By ADMIS Research
July soybeans settled at 1065, down 6 ¾ cents on the day leaving the market up 20 ¼ cents on the week. July soybean meal settled at $386.80 down $.60 on the day leaving the market down $3.30 on the week. July soybean oil settled at 31.48 down 0.15 points on the day which left the market down 0.05 points on the week. July crush margins settled at $1.35 ¼, up 3 ¾ cents on the day leaving the market down 28 ¼ cents on the week. China’s March soybean imports were seen at 5.66 million tonnes down 11% from year ago levels according to the General Administration of Customs. The first quarter imports stand at 19.57 million tonnes, up 0.2% from year ago levels. Imports are set to rise in the second quarter as South American harvests will be finishing. April imports could reach 8.5 million tonnes while May and June imports are estimated at 9.5 million tonnes according to JCI. The Rosario Board of Trade estimate for the Argentine soybean crop is at 37.0 million tonnes versus 40.0 million last month and compared to the USDA’s 40.0 million tonnes. If realized this would be down 20.8 million tonnes from last year. A wide path snow is likely from Montana to Michigan, with Nebraska and Iowa also seeing snow potential. The southern Midwest and Southeast could see 2 to 4 inches of rain over the next seven days, which will slow plantings of corn, soybeans and cotton. Producers will continue to struggle to get into fields until the end of April. This could push some corn acres into soybeans in the southern belt. The open interest in soybeans went up 17,894 contracts on Thursday with soybean meal up 9,236 contracts and soybean oil up 837 contracts.
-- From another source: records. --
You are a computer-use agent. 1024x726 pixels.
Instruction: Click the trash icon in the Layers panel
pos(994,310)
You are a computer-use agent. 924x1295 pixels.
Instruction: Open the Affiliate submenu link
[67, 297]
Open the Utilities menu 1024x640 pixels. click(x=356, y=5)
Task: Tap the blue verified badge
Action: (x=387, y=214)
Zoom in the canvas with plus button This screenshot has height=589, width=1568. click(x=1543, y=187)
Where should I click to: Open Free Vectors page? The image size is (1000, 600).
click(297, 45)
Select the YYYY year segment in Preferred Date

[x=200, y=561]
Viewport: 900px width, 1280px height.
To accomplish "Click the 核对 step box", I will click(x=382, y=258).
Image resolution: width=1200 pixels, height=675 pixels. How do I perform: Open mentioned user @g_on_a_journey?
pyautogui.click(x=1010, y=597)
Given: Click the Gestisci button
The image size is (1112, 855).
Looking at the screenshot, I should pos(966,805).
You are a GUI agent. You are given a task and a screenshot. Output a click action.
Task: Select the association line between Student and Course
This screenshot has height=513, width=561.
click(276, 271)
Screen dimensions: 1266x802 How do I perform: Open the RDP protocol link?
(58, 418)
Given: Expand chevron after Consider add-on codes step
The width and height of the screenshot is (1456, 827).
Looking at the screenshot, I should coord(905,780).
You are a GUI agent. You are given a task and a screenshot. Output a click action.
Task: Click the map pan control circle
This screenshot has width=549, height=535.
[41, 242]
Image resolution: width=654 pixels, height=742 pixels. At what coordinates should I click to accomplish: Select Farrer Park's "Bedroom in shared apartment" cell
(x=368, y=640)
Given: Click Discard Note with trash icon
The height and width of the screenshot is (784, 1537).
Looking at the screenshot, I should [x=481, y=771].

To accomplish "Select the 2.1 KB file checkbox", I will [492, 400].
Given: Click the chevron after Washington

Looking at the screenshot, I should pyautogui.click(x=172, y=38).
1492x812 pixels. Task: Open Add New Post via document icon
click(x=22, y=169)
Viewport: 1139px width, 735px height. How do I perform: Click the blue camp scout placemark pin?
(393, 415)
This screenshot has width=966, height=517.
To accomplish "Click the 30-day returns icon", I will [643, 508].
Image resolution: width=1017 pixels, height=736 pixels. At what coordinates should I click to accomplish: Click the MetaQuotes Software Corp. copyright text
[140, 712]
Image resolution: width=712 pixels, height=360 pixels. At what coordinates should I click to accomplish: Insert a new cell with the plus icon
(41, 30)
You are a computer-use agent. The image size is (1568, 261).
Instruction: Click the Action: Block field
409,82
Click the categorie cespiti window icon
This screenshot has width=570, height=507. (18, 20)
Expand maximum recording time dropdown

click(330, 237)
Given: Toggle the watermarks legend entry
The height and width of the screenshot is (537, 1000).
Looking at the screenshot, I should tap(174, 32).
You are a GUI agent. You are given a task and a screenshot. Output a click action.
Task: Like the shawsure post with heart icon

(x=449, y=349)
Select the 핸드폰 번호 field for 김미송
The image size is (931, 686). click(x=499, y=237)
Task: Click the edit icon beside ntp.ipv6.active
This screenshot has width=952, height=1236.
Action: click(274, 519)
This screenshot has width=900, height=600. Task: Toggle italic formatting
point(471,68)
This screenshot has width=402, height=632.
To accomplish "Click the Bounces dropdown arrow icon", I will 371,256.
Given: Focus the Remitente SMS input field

July corn settled at 394 ½, down 2 ¾ cents on the day leaving the market down 2 ½ cents on the week. December corn settled at 410 ¾, down 2 ¾ cents on the day leaving the market down 1 ¾ cents on the week. China held the second corn auction of the season today with 86% of the state reserves that were offered sold. A total of 2.92 million tonnes were purchased of the 3.39 million offered from 2013 & 2014 corn stocks. The Trump administration is outlining a US biofuel regulatory change that could include a move to year round sales of E15 blends of ethanol. In return, a possible cap on biofuel credit costs for refineries (or RINs) is being considered. If agreed upon, a two year period of time is being discussed to give the plan some complexity. Trump also has proposed to rejoin the Trans-Pacific Partnership as the White House tries to protect the agriculture sector in case of trade wars with the Chinese. Safras & Mercado lowered their Brazilian corn production estimate to 88.96 million tonnes from 89.5 million previously. They see the summer corn output at 24.01 million tonnes down from last year’s 33.27 million and the winter corn production at 58.53 million tonnes down 13.1% from last year. Heavy snow in the northern Plains and upper Midwest over the weekend will keep producers idle until late April. The cold and wet start to the planting season could cause some switching of corn acres to soybeans. The open interest in corn went up 11,022 contracts on Thursday.
Chicago July wheat settled at 489 ¼, down 9 cents on the day leaving the market up ¾ cent on the week. Kansas City July wheat settled at 515, down 11 cents on the day which left the market down 10 ½ cents on the week. Minneapolis July settled at 626 ¾, down 5 ¾ cents on the week leaving the market up 9 ¾ cents on the week. Wheat markets continue to struggle from forecasts for improving weather for the hard red wheat and soft red wheat areas. The latest NWS 6-10 and 8-14 day outlook has above normal precipitation for the entire wheat belt from April 18-26. Russia’s IKAR increased the Russian export estimate to 39.5 million tonnes from 38.5 million previously. The April USDA estimate came in at 38.5 million tonnes. Russian wheat exports for the season are estimated at 31.8 million tonnes, up 40% on the year so far according to the Russian Ag Minister. The 10% slide in the Russian ruble this week could further accelerate the pace of wheat exports. According to SovEcon exporters are seeing wide profit margins due to the weaker currency and are motivated to sell as much wheat as they can. French soft wheat conditions were rated 78% good to very good this week unchanged from last week and compared to 89% last year. Open interest in Chicago went up 6,346 contracts on Tuesday with Kansas City down 1,640 contracts.